> **Source passage**:
2016-10-26 / Editorial

Our date with an opponent of Israel


“We are ardent Zionists and work every day to make Israel stronger…socially, economically and politically.”

Those were our opening words when we sat down for coffee with Professor Stellan Vinthagen at the University of Massachusetts. Vinthagen is a Professor of Sociology and holds the inaugural endowed chair in the study of Nonviolent Direct Action and Civil Resistance. Our interest in the professor started when we learned that he has been involved in Gaza flotillas and is a vocal proponent of BDS and academic boycotts of Israel: (For reference see: https://- blogs.umass.edu/vinthagen/category/ boycott/)

By way of background, we are long-time supporters of UMASS, where we both received graduate degrees. The Chancellor invited us to campus to see the new Institute of Holocaust, Genocide and Memory Studies and hear about recent developments in the Department of Chemical Engineering. We asked for the meeting with Vinthagen to hear his arguments in order to sharpen our own positions and to engage in a dialogue with an opponent of Israel.

We bluntly asked the Professor how he could have gotten on the wrong side of history. He explained his pacifist background, which arose from his father’s understanding of WWII. Interestingly, his grandfather served in the Swedish military during the war and saved Jews coming to the border. We related that nearly all of our extended families were lost in the Holocaust and we believe that if Israel had existed in the 1930s our family would have had a chance to survive.

During the conversation, Vinthagen acknowledged the shortcomings of Palestinian leadership, crimes committed by Hamas and the PA against Israel, that the flotillas had nothing to do with humanitarian aid but rather was a political statement, and that boycotts are not a productive tool. When confronted with specific facts, he did not engage.

Another illustrative exchange was on the “occupation,” which his blogs refer to as “illegal.” He had no response when we pointed out that under international law, Israel captured the land in a defensive war and was obligated to maintain control absent any peace treaty.

He said that the UN requires Israel to give back the “West Bank.” We explained the history of the relevant UN resolutions, which are explicit in not requiring Israel to withdraw from all the territory captured in 1967. The good Professor also had no specific response.

We challenged his view that the settlements were illegal. We also pointed out that in a final peace agreement, the borders would be adjusted so some of the towns would be in Israel and others would be within the Palestinian state. When asked if Jews could live in that State if they chose, he actually agreed that it would be a good thing.

It is clear to us that Professor Vinthagen is not accustomed to being confronted with facts and detailed history. He would much prefer to talk to the uneducated or those who are already anti-Israel. As for reconciling his non-violent philosophy with the violent end result of his strategies, we could not really determine Professor Vinthagen’s opinions. Perhaps he did not want to upset two alumni?

As we were departing, Eva summed up the situation in one clear sentence, “There will never be peace until the Palestinians recognize Israel’s right to exist as a Jewish state!”

We encourage each and every supporter of Israel to challenge those who would deny Israel the same rights and privileges enjoyed by every other nation. Whether it is from naivety or malice or anti- Semitism is not relevant. It is our obligation to speak out. Supporting the JCRC’s Israel Advocacy Initiative is a great place to start. s

Eva and Marvin Schlanger are members of the Jewish Community Relations Council’s Israel Advocacy Initiative Committee.

> **Instructions**:
1. Quote the editorial word for word, beginning at the words "We challenged his" and stopping after the words "a good thing.".
2. According to the editorial, in which country's military did Vinthagen's grandfather serve during the war?

> **Collected data**:

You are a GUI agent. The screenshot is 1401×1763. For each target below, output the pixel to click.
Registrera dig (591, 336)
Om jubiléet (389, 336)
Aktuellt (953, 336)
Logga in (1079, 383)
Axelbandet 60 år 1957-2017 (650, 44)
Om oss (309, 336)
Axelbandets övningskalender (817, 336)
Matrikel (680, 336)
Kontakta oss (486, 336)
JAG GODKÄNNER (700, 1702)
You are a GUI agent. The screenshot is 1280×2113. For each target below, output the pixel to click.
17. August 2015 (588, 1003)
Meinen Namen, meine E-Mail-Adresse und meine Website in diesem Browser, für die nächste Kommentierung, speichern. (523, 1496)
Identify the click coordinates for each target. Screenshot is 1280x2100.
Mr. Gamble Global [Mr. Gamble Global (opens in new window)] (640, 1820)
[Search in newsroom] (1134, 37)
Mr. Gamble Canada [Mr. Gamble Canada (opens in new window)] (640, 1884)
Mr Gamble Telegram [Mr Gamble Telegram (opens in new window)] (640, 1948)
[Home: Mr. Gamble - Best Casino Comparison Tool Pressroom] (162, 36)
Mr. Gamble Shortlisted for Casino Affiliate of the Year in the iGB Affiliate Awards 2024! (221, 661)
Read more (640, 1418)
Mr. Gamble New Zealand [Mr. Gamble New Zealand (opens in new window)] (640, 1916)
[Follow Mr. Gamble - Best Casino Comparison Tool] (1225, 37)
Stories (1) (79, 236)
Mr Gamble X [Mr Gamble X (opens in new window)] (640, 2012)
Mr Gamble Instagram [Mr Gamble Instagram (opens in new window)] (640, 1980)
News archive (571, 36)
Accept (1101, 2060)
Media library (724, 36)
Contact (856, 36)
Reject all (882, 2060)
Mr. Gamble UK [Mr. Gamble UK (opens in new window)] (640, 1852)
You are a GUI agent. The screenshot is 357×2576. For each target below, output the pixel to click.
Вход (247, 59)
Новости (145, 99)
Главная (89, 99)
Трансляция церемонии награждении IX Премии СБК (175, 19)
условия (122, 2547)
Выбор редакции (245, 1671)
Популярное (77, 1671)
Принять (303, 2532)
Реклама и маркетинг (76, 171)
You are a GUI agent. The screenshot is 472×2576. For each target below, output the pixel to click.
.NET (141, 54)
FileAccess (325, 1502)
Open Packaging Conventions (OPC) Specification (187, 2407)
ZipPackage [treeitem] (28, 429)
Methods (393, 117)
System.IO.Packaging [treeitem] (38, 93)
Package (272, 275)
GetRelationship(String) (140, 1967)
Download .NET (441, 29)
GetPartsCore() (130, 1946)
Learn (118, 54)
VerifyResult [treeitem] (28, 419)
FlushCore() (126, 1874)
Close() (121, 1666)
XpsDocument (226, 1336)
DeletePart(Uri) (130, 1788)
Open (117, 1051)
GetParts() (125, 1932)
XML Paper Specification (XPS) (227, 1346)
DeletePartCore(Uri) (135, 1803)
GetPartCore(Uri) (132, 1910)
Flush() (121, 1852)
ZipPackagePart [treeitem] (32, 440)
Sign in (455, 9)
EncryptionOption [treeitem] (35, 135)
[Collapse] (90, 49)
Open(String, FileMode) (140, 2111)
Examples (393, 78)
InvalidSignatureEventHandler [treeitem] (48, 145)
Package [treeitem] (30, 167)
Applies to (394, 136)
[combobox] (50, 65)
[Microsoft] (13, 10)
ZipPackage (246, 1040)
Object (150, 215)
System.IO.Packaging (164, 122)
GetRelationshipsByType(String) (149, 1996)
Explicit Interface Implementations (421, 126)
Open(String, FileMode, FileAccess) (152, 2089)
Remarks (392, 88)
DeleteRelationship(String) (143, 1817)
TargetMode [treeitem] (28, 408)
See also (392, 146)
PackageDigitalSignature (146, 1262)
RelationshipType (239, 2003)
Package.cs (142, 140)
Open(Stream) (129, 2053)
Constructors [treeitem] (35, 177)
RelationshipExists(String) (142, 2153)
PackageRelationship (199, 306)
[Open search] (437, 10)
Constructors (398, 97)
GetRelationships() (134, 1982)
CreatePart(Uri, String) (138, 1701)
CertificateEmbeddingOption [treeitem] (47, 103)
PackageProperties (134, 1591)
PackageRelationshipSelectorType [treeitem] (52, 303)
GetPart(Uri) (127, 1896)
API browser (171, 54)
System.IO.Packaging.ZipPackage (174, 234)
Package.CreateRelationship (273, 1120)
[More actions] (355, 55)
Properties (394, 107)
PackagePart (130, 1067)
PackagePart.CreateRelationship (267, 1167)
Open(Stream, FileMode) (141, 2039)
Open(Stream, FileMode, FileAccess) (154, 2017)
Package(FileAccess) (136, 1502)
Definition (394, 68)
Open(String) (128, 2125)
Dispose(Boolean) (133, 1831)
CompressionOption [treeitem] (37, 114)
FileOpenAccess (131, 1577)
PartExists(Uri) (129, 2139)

> **Solutions to the problems**:
1.
We challenged his view that the settlements were illegal. We also pointed out that in a final peace agreement, the borders would be adjusted so some of the towns would be in Israel and others would be within the Palestinian state. When asked if Jews could live in that State if they chose, he actually agreed that it would be a good thing.

2. Sweden's.